UVALDE, Texas — Uvalde CISD Police Chief Pete Arredondo was elected to the Uvalde City Council four weeks prior to the Robb Elementary shooting.
Arredondo, and two other city council members, were privately sworn in 24 hours after Uvalde Mayor Don McLaughlin canceled the ceremony scheduled for Tuesday night.
In a one-on-one interview conducted Wednesday, Mayor McLaughlin says he was not at the ceremony and didn't like the swear-in taking place the same day victims of the mass shooting were being laid to rest.
"I don't like it at all...but we have a city charter, we have to follow the law too," Mayor McLaughlin said.
According to the city charter, city council members and the mayor shall take office on the 24th day after the general election is held.
The initial announcement set off a wave of criticism, with people questioning whether or not the swear-in ceremony was private.
Mayor McLaughlin said Wednesday he was not present for the ceremony.
According to UTSA Political Science Department Chair Jon Taylor, there is nothing in the city charter or Texas state law that requires local elected officials to be publicly sworn in.
"When it comes to politics, it's about how things look as much as anything else, and this looks terrible by what they did," Taylor said.
KENS 5 also reviewed the charter and Texas Open Meetings Act laws.
Under the city charter, a quorum is reached when four members of the council which could include the mayor, are present.

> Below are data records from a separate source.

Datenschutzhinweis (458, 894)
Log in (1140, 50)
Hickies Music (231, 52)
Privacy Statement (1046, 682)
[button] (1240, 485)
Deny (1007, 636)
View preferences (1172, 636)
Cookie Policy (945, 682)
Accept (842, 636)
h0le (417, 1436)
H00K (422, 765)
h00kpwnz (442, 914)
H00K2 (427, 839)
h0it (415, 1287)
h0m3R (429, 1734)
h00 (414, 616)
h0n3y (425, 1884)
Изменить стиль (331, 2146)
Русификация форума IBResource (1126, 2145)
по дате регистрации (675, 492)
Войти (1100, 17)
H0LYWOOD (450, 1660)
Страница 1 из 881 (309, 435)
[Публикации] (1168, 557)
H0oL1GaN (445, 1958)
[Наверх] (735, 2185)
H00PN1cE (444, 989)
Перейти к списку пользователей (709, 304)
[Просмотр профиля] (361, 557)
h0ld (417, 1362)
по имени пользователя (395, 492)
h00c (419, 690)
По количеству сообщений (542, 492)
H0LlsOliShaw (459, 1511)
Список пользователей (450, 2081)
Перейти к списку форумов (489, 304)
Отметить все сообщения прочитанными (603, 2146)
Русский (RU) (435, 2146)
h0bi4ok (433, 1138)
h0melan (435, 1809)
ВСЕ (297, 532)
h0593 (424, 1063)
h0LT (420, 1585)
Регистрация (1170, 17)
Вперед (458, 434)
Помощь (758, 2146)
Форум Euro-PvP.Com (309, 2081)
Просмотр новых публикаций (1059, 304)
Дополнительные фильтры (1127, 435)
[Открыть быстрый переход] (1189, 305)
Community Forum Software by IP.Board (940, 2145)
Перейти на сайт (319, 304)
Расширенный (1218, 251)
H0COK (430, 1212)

Under the Open Meetings Act, there are exceptions including personnel matters to deliberate appointments of a public officer.
But according to the city, there was no meeting held and each council member came in on their own accord to be sworn in by the city secretary.
"Given the lack of transparency we've seen already this past week, it was not smart politics," Taylor said.
KENS 5 has reached out to the city for additional comment and we are waiting to hear from them.